World Gone By 12/5


75 years ago

December 4, 1938

Sunday, no newspaper published

December 5, 1938

Fallers and buckers will go back to work in Willapa Harbor Lumber Mills camps this week for the first time in more than a year. The men, who have been idle since November, 1937, because of a dispute over wages and working conditions, voted over the weekend to accept the mill management’s latest offer. The controversy resulted in closing all of the company’s operations several months ago, throwing 1,500 men out of work.

The new scale will pay 38 cents per thousand feet for fallers and 35 cents for buckers at camp No. 1, and 36 cents for fallers and 33 cents for buckers at camps 4 and 5.

50 years ago

December 4, 1963

Members of the Grays Harbor Hairdressers Association, Unit 6, met at Breck’s Restaurant in Cosmopolis last night for their annual Christmas party. Orpha McLaughlin was chairman, assisted by Beulah Caton. Gifts were exchanged and the president, Ruth West, presented each member with a corsage.

The Willapa Valley High School Vikings opened their 1963 basketball season last night with an easy 73 to 42 win over PeEll. Dale Birchall ran off with scoring honors for both teams by denting the net for 20 points.

25 years ago

December 4, 1988

The smell of freshly cut fir permeated the air with a familiar fragrance. Soon, it will be time to deck the halls and trim the trees.

Ed and Cindy Hedlund of Elma know about things like that. At the biennial National Christmas Tree Association contest in August, their 7-year-old 8-foot Douglas fir earned second place.

It’s not a bad start for a pair of newcomers to the industry. The Hedlunds have been in the Christmas tree business only eight years.

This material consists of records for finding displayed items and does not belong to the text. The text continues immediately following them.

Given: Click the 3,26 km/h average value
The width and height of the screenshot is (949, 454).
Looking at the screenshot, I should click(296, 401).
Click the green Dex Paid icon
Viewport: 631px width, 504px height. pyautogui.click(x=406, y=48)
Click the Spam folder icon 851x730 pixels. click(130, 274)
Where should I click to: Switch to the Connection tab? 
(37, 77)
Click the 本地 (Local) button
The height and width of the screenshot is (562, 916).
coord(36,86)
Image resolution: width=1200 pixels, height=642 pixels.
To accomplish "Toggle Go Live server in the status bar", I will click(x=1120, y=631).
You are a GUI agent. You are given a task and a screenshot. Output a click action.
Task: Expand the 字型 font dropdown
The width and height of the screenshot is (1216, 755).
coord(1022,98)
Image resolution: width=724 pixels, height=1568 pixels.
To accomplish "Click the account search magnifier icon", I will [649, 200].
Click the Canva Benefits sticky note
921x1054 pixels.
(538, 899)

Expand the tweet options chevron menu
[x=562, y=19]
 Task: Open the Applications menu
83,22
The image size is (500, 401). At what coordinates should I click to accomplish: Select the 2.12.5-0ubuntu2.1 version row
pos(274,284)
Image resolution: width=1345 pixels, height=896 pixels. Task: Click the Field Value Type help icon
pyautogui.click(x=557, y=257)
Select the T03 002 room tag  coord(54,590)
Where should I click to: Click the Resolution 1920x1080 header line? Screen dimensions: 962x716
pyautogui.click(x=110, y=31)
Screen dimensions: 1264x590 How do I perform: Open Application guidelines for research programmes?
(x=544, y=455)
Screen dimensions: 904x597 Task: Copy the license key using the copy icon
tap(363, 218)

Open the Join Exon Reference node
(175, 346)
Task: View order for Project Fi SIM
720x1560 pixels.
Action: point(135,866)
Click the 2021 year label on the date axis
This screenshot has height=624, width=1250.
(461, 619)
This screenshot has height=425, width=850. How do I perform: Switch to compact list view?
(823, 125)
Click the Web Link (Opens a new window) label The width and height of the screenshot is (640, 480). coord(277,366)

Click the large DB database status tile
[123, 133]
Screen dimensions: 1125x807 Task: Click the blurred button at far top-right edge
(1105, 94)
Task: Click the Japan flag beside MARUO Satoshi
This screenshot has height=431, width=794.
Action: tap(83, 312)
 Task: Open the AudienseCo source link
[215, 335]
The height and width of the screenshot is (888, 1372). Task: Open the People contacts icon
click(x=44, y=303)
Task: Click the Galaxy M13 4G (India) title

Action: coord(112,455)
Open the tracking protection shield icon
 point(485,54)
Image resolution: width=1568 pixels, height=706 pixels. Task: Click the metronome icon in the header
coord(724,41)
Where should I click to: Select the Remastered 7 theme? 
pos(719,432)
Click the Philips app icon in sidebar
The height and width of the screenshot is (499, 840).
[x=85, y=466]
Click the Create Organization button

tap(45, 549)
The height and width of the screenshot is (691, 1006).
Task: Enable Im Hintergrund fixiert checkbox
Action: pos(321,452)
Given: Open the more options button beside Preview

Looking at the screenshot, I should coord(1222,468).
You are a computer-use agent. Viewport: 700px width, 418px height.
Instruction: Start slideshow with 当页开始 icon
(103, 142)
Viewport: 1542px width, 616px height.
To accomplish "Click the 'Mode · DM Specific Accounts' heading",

And they are starting up a “choose and cut” business at their farm near Schafer State Park. Up until now, the specially-nutured trees have been marketed only to wholesalers along the West Coast, primarily in Reno, Las Vegas, Los Angeles, Salinas and Eastern Washington.

December 5, 1988

Thanksgiving dinner at the Taylors seemed routine. Cheryl Kirkpatrick Taylor prepared a meal of turkey and dressing, mashed potatoes, gravy and vegetables, plus Jell-O salad. She ate small portions of the turkey and potatoes and “lots of cauliflower.” For the 20-year-old Aberdeen woman, however, this was no ordinary meal. It represented another small victory in an ongoing battle against the insidious eating disorders that forced her out of a state diving meet she might well have won, required frequent hospitalization and left her weighing a skeletal 68 pounds two years ago.

Now up to 95 pounds and recently hired as the Aberdeen High School diving coach, Taylor describers herself as in a “recovery state.”

Compiled by Karen Barkstrom from the archives of The Daily World.